▸ **EXCERPT PROVIDED**:
>>>>
Sunday, November 18, 2012

UML Class Diagram Relationships, Aggregation, Composition

There are five key relationships between classes in a UML class diagram : dependency, aggregation, composition, inheritance and realization. These five relationships are depicted in the following diagram:

UML Class Relationships
The above relationships are read as follows:
  • Dependency : class A uses class B
  • Aggregation : class A has a class B
  • Composition : class A owns a class B
  • Inheritance : class B is a Class A  (or class A is extended by class B)
  • Realization : class B realizes Class A (or class A is realized by class B)
What I hope to show here is how these relationships would manifest themselves in Java so we can better understand what these relationships mean and how/when to use each one.

Dependency is represented when a reference to one class is passed in as a method parameter to another class. For example, an instance of class B is passed in to a method of class A:  
public class A {

    public void doSomething(B b) {

Now, if class A stored the reference to class B for later use we would have a different relationship called Aggregation. A more common and more obvious example of Aggregation would be via setter injection:
public class A {

    private B _b;

    public void setB(B b) { _b = b; }

Aggregation is the weaker form of object containment (one object contains other objects). The stronger form is called Composition. In Composition the containing object is responsible for the creation and life cycle of the contained object (either directly or indirectly). Following are a few examples of Composition. First, via member initialization:
public class A {

    private B _b = new B();

Second, via constructor initialization:

public class A {

    private B _b;

    public A() {
        _b = new B();
    } // default constructor

Third, via lazy init (example revised 02 Mar 2014 to completely hide reference to B):

public class A {

    private B _b;

    public void doSomethingUniqueToB() {
        if (null == _b) {
            _b = new B();
        }
        return _b.doSomething();
    } // doSomethingUniqueToB()

Inheritance is a fairly straightforward relationship to depict in Java:

public class A {

    ...

} // class A

public class B extends A {

    ....

} // class B


Realization is also straighforward in Java and deals with implementing an interface:

public interface A {

    ...

} // interface A

public class B implements A {

    ...

} // class B

Note: (added 3/2/14 in response to comments) Let me point out that in the above composition examples 'new' could be replaced with a factory pattern as long as the factory does not return the exact same instance to any two different containing/calling objects, which would violate the key tenet of composition which is that the aggregated objects do not participate in a shared aggregation (two different container objects sharing the same component part object). The builder pattern could also be used as long as the distinct 'parts' are not injected into more than one containing object.
<<<<
▸ **DATA**:
>>>>
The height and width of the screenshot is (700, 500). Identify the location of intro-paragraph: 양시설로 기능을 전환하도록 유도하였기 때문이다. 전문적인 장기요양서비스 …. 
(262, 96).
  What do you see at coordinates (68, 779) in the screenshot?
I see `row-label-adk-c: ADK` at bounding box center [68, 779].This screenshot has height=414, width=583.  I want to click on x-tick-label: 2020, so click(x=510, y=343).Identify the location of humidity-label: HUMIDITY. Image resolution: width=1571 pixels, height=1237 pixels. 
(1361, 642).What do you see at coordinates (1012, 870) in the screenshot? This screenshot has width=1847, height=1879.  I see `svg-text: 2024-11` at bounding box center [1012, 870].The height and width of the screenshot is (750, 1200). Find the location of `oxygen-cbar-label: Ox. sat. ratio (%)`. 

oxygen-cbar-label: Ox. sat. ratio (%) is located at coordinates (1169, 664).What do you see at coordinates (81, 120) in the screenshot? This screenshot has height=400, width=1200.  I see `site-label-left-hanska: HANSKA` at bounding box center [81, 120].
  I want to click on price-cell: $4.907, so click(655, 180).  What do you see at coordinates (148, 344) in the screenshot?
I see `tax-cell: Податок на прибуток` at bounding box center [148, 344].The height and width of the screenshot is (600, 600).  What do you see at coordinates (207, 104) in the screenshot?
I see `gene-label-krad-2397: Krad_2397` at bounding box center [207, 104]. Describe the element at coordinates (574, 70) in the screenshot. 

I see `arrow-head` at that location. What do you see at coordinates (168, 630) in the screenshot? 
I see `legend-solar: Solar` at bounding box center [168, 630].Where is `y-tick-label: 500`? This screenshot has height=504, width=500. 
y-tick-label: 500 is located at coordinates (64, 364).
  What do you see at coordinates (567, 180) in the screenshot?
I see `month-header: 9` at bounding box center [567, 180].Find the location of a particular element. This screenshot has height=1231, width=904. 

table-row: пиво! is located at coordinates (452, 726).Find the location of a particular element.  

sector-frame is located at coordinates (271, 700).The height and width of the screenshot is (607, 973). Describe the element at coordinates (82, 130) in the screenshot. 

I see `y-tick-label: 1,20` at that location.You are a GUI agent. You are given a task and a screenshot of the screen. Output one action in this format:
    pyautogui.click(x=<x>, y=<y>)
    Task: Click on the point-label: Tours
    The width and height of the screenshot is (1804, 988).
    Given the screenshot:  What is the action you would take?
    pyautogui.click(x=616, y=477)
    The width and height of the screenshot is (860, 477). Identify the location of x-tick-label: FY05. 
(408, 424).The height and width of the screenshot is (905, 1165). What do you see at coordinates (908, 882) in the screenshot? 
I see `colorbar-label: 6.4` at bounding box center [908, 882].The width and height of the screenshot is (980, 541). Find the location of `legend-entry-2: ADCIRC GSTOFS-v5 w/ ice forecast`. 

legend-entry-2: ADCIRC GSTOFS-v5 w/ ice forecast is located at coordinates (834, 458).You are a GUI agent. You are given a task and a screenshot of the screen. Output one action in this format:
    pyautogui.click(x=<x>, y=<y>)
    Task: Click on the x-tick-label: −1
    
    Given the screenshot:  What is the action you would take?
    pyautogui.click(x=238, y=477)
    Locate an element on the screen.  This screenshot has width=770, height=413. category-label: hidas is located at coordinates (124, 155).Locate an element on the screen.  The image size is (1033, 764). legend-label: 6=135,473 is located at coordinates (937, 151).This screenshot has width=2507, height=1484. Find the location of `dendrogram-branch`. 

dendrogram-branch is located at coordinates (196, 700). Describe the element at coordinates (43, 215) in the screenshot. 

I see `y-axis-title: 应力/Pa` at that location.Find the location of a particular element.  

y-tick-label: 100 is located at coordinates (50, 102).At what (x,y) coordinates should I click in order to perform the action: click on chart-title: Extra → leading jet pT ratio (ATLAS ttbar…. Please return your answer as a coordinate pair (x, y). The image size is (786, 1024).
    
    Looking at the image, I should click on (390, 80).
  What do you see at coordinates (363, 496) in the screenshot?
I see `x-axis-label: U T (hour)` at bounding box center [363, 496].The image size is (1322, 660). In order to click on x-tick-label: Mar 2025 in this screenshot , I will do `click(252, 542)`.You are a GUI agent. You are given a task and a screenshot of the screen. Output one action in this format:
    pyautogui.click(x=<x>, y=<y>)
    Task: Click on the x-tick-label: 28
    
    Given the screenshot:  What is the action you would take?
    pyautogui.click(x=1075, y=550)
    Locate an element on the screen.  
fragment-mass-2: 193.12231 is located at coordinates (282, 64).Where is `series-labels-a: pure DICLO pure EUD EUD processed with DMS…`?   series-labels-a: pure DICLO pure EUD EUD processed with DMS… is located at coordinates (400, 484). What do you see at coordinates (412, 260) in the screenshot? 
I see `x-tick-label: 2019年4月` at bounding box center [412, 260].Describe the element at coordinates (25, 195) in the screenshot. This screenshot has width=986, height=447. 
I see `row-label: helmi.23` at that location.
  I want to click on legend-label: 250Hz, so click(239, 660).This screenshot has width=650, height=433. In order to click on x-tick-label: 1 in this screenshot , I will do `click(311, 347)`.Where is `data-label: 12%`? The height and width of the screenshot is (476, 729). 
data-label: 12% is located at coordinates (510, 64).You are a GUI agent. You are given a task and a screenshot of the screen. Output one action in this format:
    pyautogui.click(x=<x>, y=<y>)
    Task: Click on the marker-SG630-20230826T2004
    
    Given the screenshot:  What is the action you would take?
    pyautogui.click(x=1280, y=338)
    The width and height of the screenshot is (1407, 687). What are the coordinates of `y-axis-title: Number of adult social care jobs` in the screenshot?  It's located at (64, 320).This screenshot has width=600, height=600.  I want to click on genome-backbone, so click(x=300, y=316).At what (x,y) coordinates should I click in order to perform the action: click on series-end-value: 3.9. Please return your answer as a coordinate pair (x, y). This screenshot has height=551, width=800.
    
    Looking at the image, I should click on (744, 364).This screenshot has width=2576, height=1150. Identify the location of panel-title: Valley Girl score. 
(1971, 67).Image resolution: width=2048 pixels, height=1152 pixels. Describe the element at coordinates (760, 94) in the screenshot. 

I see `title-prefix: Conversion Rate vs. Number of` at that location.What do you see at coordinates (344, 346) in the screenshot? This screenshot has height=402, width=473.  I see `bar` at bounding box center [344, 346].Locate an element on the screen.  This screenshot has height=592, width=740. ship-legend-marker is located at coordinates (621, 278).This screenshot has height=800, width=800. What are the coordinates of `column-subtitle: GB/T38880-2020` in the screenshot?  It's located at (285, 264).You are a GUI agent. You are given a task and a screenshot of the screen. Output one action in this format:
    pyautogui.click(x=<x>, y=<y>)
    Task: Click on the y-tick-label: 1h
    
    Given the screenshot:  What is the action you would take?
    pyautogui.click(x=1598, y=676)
<<<<
▸ **TASK**:
From the post on UML class diagram relationships, pull out the passage that starts at the words "There are five" and ends after the words "realized by class B)", copying it word for word.

▸ **OUTPUT FOR THIS TASK**:
There are five key relationships between classes in a UML class diagram : dependency, aggregation, composition, inheritance and realization. These five relationships are depicted in the following diagram:

UML Class Relationships
The above relationships are read as follows:
  • Dependency : class A uses class B
  • Aggregation : class A has a class B
  • Composition : class A owns a class B
  • Inheritance : class B is a Class A  (or class A is extended by class B)
  • Realization : class B realizes Class A (or class A is realized by class B)